There doesn’t seem to be much that’s positive in the referendum campaign. Here are a few things that the EU has made possible for people in Britain.
- The right to live, work or retire in Europe. About 2.2 million Britons are doing this at present. (The estimate is from the IPPR. Lower figures from the House of Commons library rely on the UK Census – which does not count Britons living abroad – and unhelpfully exclude people who live in other European countries for part of the year.) Scandalously, many of them have been denied a vote in this referendum.
- Taking easy, safe holidays in Europe. About 80% of all UK holidays abroad are taken in the EU. I’m old enough to remember not being able to go on a planned holiday in Prague because of visa restrictions.
- Workers rights. The EU’s record is patchy, but think about the Working Time Directive – which British governments have constantly griped about – or parental leave.
- Gender equality. Perhaps, again, people don’t remember the discriminatory rules for pensions or disability benefits that the EU has made us change, much to the fury of the UK government. Housewives Non-Contributory Pension, anyone?
- Consumer protection. Much of this seems minor now, because we take the protections for granted – covering, for example, goods by post, customs, phone networks, savings accounts – but there was a time when they weren’t there.
- Environmental controls. If, for example, you live somewhere near the coast – most of us do – you may have noticed the push to clean up the waters. The UK can’t clean the seas or the air on its own.
- Providing millions of jobs. It doesn’t follow, because the UK now has large numbers of related jobs in finance, cultural industries, education, science or that all of those jobs will be lost – but the reason those jobs are there has been our trade with Europe.
- Infrastructure projects. Unbridled free trade has a downside, which may mean the decline of local industries and regions. The EU has a set of compensatory mechanisms to mitigate this – the social fund and the regional funds – and several of our regions have benefitted from them, at a time when London-based government was ready to let the market rip.
- Security. Again, perhaps people don’t remember the dictatorships, the wars or the Iron Curtain. The EU was set up to stop this, and stop it it has.
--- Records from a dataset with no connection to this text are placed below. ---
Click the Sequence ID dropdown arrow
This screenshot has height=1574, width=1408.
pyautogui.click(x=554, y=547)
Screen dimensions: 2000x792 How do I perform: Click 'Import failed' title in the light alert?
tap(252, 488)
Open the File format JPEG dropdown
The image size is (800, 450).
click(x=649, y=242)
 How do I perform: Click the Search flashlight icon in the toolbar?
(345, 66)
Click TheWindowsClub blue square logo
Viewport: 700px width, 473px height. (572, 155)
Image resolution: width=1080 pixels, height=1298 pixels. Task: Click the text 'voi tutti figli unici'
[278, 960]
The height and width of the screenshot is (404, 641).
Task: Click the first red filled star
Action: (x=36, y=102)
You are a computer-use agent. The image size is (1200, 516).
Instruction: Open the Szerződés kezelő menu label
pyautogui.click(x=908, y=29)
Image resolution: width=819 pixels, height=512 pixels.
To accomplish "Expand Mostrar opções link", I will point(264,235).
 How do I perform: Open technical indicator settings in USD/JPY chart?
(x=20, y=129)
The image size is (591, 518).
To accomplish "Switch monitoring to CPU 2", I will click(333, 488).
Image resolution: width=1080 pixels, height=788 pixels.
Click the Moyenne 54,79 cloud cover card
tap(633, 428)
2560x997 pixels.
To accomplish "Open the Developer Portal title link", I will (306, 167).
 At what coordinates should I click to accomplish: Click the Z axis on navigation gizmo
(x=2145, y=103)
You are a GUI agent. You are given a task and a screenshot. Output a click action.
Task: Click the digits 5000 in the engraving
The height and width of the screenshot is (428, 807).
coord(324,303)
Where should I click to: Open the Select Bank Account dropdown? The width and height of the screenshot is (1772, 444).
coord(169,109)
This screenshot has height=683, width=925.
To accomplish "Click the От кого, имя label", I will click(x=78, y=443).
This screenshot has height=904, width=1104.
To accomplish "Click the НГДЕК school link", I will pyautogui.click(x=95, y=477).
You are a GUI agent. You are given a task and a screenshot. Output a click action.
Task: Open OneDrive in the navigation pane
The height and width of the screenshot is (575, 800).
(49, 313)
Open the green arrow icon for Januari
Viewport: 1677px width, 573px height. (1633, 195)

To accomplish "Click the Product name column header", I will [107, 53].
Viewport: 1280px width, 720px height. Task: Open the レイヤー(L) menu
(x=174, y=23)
- Influence. Britain has consistently pushed to extend EU influence in foreign policy and the effect has been to achieve things, e.g. on nuclear non-proliferation, which otherwise would not have happened.
The EU could do more:
- controlling multinationals
- limiting tax evasion
- reducing the costs of currency exchange
- creating a financial transactions tax
- guaranteeing rights for its citizens
- distributing its funds so as to reduce poverty
- giving the European Parliament the power to legislate, allowing decisions of the ECJ to be set aside, and other powers to reduce the democratic deficit
However, it will only be able to do things like this if the member states let it.